Directions for this task. Identify each line in the data below that contains the string "Click", and copy those lines unchanged.
— START Available data —
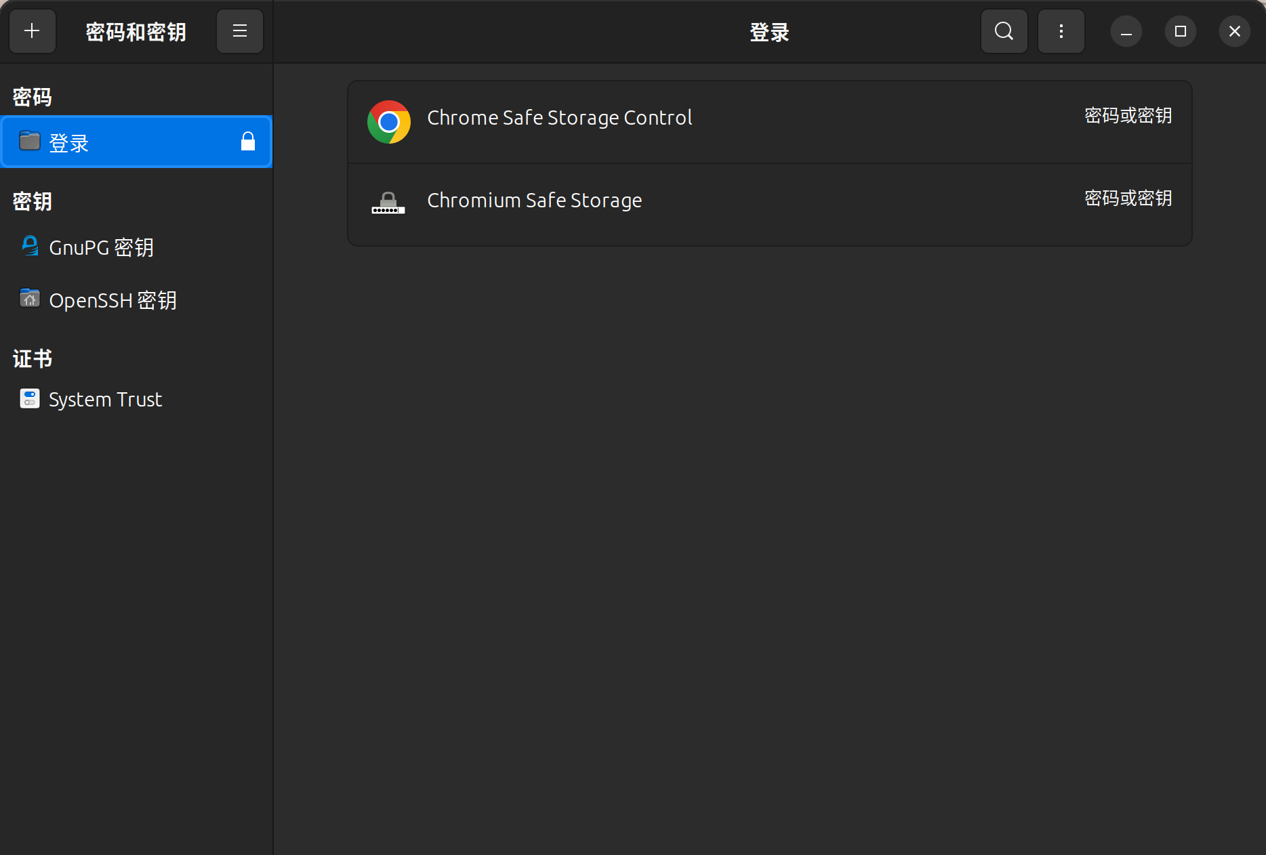Screen dimensions: 1266x855
Task: Click the GnuPG 密钥 icon
Action: tap(30, 246)
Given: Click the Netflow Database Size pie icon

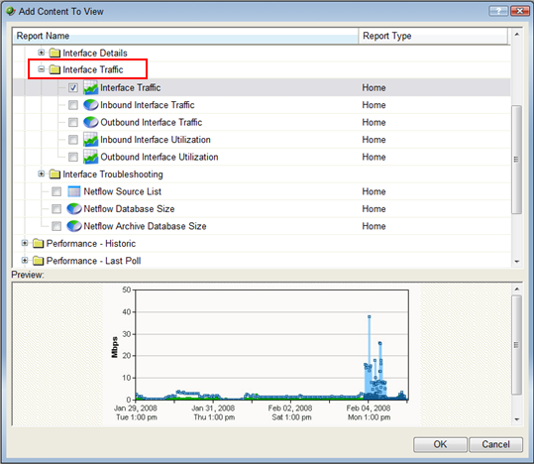Looking at the screenshot, I should pos(74,209).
— END Available data —
Finished answer.
Task: Click the GnuPG 密钥 icon
Given: Click the Netflow Database Size pie icon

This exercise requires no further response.